Perdue currently lives in Sonoma, California, with his wife, Megan. They have two children.

== Career ==

Perdue has worked as a journalist for several publications, including Washingtonian Magazine, Computer Currents, TheStreet, and Barron's. In 1976, Perdue helped investigative journalist Jack Anderson break the Koreagate case as a freelance reporter for the Washington Post. He wrote the first book on how to upgrade IBM PCs, Supercharging Your PC: A Do-It Yourself Guide to Expanding the PC (1987).

In 1985, Perdue was named a vice president and managing director in San Jose for Manning Selvage & Lee.

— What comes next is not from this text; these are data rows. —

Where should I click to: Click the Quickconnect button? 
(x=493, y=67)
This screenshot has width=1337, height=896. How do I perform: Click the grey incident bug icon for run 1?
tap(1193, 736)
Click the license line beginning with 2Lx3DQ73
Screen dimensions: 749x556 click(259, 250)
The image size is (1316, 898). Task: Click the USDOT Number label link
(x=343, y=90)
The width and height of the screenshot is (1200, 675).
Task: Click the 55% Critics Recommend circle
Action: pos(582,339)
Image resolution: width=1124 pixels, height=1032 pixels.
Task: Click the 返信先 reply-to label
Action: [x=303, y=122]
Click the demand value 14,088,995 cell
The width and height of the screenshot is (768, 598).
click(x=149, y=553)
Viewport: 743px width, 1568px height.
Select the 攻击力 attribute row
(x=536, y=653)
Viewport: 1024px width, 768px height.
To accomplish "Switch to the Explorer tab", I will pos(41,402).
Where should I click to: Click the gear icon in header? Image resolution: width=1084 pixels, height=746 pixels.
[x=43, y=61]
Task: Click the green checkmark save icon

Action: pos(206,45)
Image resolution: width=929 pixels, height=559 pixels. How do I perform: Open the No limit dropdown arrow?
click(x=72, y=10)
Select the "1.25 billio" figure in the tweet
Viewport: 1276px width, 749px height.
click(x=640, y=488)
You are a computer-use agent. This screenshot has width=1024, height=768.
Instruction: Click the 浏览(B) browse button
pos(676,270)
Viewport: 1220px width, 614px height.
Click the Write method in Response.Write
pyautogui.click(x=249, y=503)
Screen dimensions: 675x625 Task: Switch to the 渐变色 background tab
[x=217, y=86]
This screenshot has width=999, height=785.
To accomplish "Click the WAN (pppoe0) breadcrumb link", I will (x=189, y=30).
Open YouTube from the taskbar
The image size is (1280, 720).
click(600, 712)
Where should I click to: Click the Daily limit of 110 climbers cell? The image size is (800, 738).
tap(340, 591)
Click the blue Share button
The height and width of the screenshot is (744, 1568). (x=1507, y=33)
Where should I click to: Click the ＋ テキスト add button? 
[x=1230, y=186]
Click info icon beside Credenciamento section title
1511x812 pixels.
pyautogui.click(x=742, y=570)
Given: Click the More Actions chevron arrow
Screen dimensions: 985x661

He founded the publication Wine Business Monthly in 1991, and has written two nonfiction books on the topic of wine: The French Paradox and Beyond: Live Longer with Wine and the Mediterranean Lifestyle (1992) and The Wrath of Grapes: The Coming Wine Industry Shakeout And How To Take Advantage Of It (1999). In 2008, Perdue founded Wine Industry Insight, a digital wine publication. In March 2023, Perdue announced that he had sold Wine Industry Insight to technology entrepreneur and winemaker Kevin Merritt.

In 2000, Perdue co-founded PocketPass, a dual-use telephone and Internet payment system.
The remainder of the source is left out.